Leaving New Zealand

Nina and I left New Zealand 32 hours ago. We are still in transit, currently in Amsterdam, waiting on our flight to Denmark. I cried half the time of our first 11-hour flight from Chch to Singapore. We were 2 of a total of 16 passengers on this first leg of our very long journey. I had all the space and privacy to cry/sob deep felt tears for leaving Christchurch and New Zealand. Dear Nina, in his robotic voice, tried to comfort me a couple of times by repeating, “Cheer up, mama.” We will be in Denmark first to see mom and deda Heinz for a week and then will head south to Serbia/Bosnia to see more family until mid-August. Since the other 2 kids are not yet vaccinated, Pedja will take them straight back to the US at the end of this week, when they are done with Term 2 of school. Petra is planning to get vaccinated immediately upon arrival, and hopefully, Maki will be eligible to do the same soon. After 15 months spent in, currently, the best place on earth, I was not eager to leave NZ. A piece of my soul is now left there forever. A couple of days earlier, we had a farewell gathering with many of our friends we met over the past year. Meeting friends was not easy at first. It took a while to make lasting and meaningful connections. However, hours of crying after leaving NZ are a bit of a testament to how much I’ll miss all of them.

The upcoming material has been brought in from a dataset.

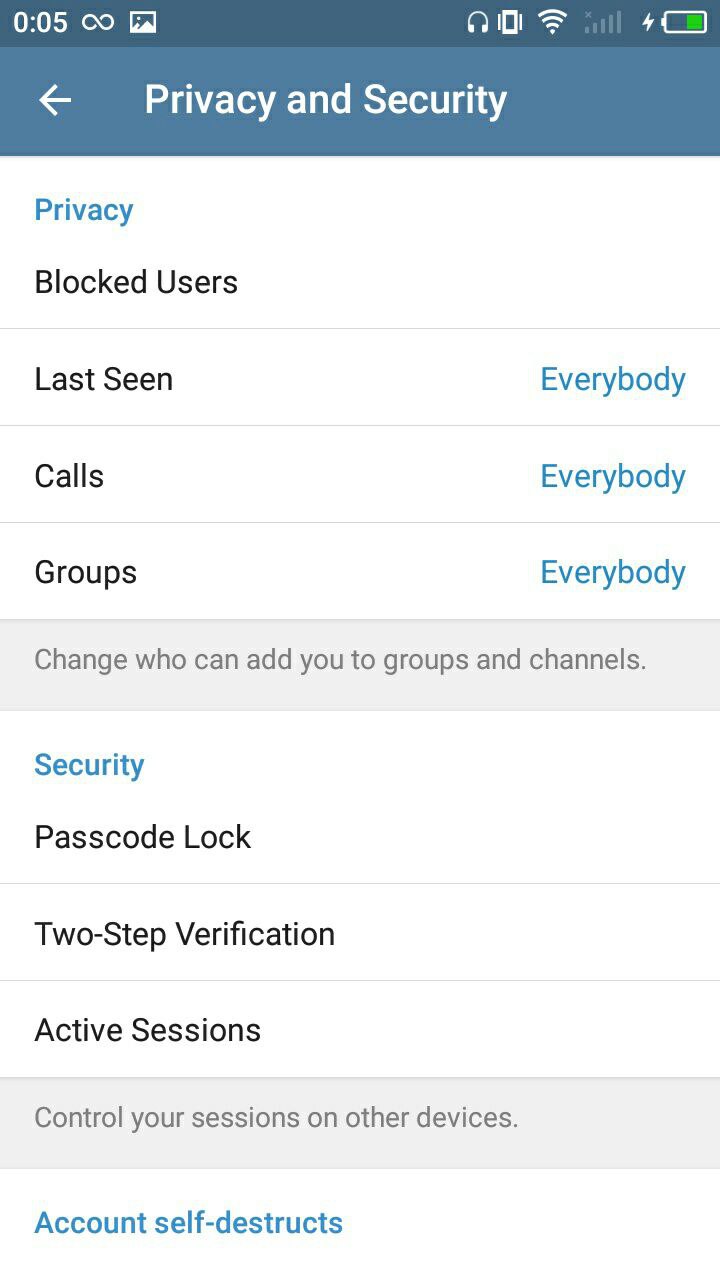
Task: Change Calls 'Everybody' value
Action: point(612,476)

Each person made a deep impression on our Kiwi experience: our dear neighbors, our landlords, the most inclusive Ultimate community, random friendships made at playgrounds/restaurants/skateparks/car rental company, our local Serbian community, kids’ school friends, and parents, skateboarding buddies, Chch School of Music and Youth Orchestra friends, North Beach Surf Lifesaving Club, Living Springs Camp, my Spanish class,…I am already missing them all!

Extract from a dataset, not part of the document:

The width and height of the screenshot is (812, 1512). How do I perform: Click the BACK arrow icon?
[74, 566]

And I’m also missing Maki, Pepa, and Pedja. After 2.5 years of almost constant presence 24/7, we’ll now be apart for 5.5 weeks. It feels a bit like ripping a giant bandage off of a raw wound. My heart feels raw now, but I know this deep sadness will pass. It is time for a new chapter of our journey, and I will, at some point hopefully soon, start looking forward to it.

Not there yet, though, not yet!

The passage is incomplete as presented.